Reason for demanding Permanent Member Status
- Veto Power: Veto power has been the exclusive domain of P5 members. India could use veto power to defend its interests, say against Pakistan (just like Russia did last year over the civil war in Ukraine).
- Prestige Associated: The sheer prestige associated with permanent membership of a multilateral forum. India’s elevation will also be an acknowledgment of its rise as a global power, ready to play a key role in the council’s objectives of international peace and security.
- Advantages in General Assembly: As a permanent member, India could take benefits of the type of majority required to pass a resolution, requirement of approval of the United Nations Security Council etc.
Challenges for India’s Bid
- Lack of Political Will: Although there is a general agreement towards change in the system, different countries have different perceptions of the requirement for change.

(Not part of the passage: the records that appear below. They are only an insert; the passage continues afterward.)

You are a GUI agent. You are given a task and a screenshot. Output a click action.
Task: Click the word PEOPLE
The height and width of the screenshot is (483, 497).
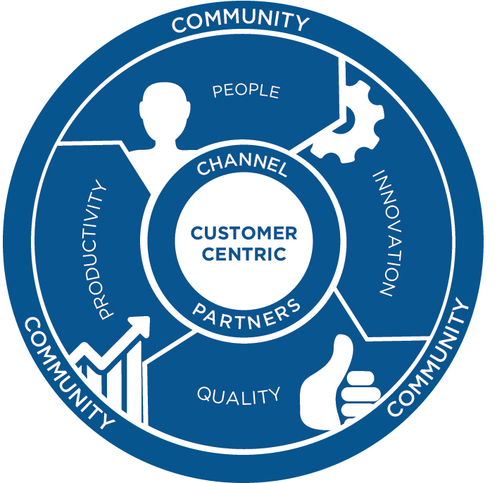click(246, 91)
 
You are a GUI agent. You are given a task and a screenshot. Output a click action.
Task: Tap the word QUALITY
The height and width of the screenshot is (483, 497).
click(238, 395)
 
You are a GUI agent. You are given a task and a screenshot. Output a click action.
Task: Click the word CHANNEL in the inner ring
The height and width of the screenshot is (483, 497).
click(241, 168)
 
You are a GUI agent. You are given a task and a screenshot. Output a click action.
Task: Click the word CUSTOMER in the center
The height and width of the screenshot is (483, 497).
click(244, 233)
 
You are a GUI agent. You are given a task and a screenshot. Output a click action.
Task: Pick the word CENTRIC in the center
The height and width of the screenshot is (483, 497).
click(244, 253)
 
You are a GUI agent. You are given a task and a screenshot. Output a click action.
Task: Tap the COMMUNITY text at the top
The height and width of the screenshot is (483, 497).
click(240, 20)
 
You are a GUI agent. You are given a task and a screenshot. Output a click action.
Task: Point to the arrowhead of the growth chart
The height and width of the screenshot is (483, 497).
click(141, 325)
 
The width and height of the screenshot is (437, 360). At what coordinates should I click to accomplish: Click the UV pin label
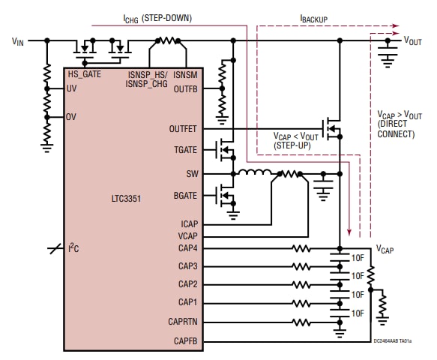[72, 88]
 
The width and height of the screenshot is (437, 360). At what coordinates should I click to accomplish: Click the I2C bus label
[73, 248]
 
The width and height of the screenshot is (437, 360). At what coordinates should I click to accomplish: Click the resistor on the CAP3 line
[301, 266]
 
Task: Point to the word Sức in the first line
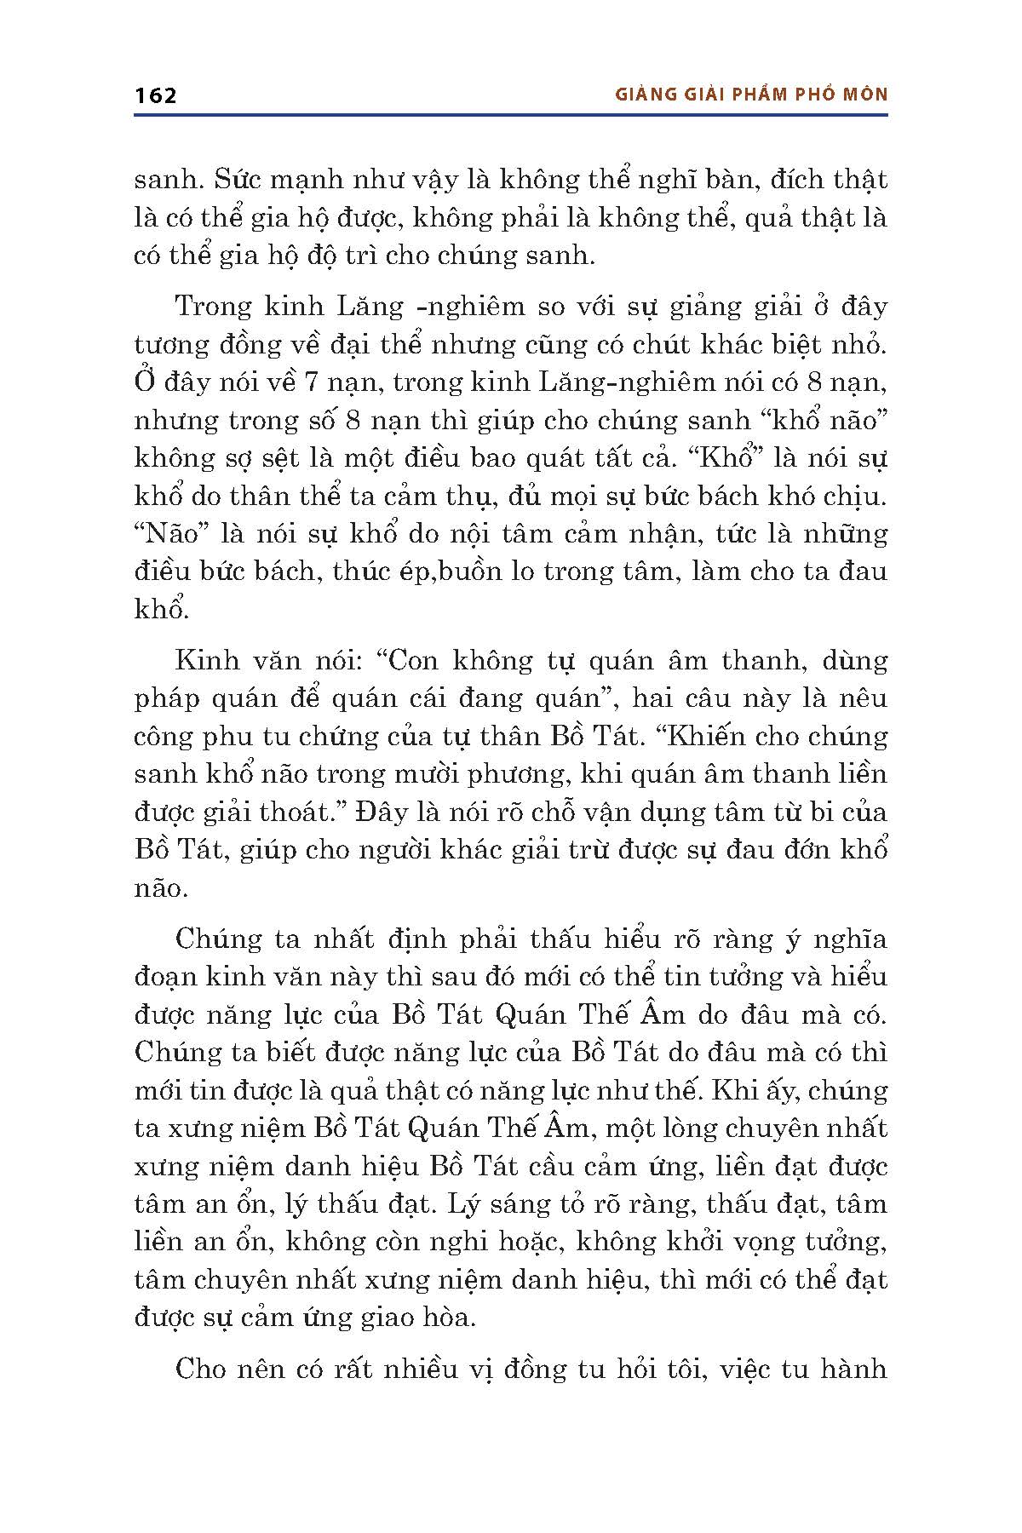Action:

- Coffee Club: It is an informal group comprising 40-odd member states, mostly middle-sized states who oppose bigger regional powers grabbing permanent seats, has been instrumental in holding back reforms to the United Nations Security Council over the past six years.
- Chinese Opposition: China being a permanent member blocks the growth of India becoming a Permanent Member.
- US Withdrawing Support: Present US Administration is going away from its previous trajectory and opposing India’s request.
- Growth Trajectory of India: India’s socio economic growth could become a question in making it a permanent member.
- Uphold global peace, security, and order: To play a significant and meaningful role, India needs to have a permanent seat at the institution that was built to uphold global peace, security, and order.
- The support from the five Nordic countries and France indicates that these propositions are getting more and more included in the world’s assessment of India.
- China has also previously indicated that it may drop opposition to India joining the UNSC as a permanent member if it calls off cooperation with Japan to get onto the UN high table.
- India must place high hopes in the potential of the non-permanent members in the Council to play the role of constructive peace makers.